Your answers to these criteria will be different from mine, but they will help you think with greater discrimination about the books you choose to read, and be able to give better criteria to booksellers and librarians who may help you connect to these books.
There are a variety of reading lists one may find online that may help with the first and, to some degree, the second of my three criteria. For the third, so much of this comes from reading reviews of books in journals related to your field of work, or just going to those sections at a good university library. Here are a few sources of book lists that I’ve found helpful:
- For books that have stood the test of time, the Great Books lists can be helpful, although they may be criticized as Western-centric. Other lists may compensate for that. Wikipedia provides the list of books that comprised the Great Books series as well as a list of universities that still have “Great Books” programs. One of these is St. John’s, which provides PDFs of the reading list by semester through the four years of their program.

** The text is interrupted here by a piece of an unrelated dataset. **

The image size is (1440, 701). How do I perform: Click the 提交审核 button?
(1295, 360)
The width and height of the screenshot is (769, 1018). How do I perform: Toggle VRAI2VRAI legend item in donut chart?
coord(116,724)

- There are numerous lists of “100 greatest books,” some which may overlap with the Great Books. Wikipedia has gathered the most prominent of these lists in an article with links, including lists for genres like crime fiction, fantasy, and science fiction as well as more general lists.
- For the thoughtful Christian reader, James Emory White at his Church and Culture website, has a wonderful collection of lists including “Ten to Begin With,” “Twenty Five Toward a Christian Worldview,” and a “One Year Reading Program” of 26 books and twelve other topical lists. A personal favorite for discovering thoughtful Christian writing is Byron Borger’s “Booknotes” blog which connects you with his store, where you can order the books you read about, usually at a discount. Byron is one who can listen to you, and on the basis of what you tell him about yourself and your interests can suggest ten books to you–and they will be good suggestions. He typifies what is best about brick and mortar booksellers.
Of course, I hope you will follow Bob on Books if you do not already. Over the course of a year, I will review about 140 books along the lines of the books I like to read and think important, and I hope some of these will find their way into your hands as well. Equally, I hope some of my reviews may help you choose not to read certain books in favor of others more congruent to your answers to the question of “what to read.” That, also, is a good thing.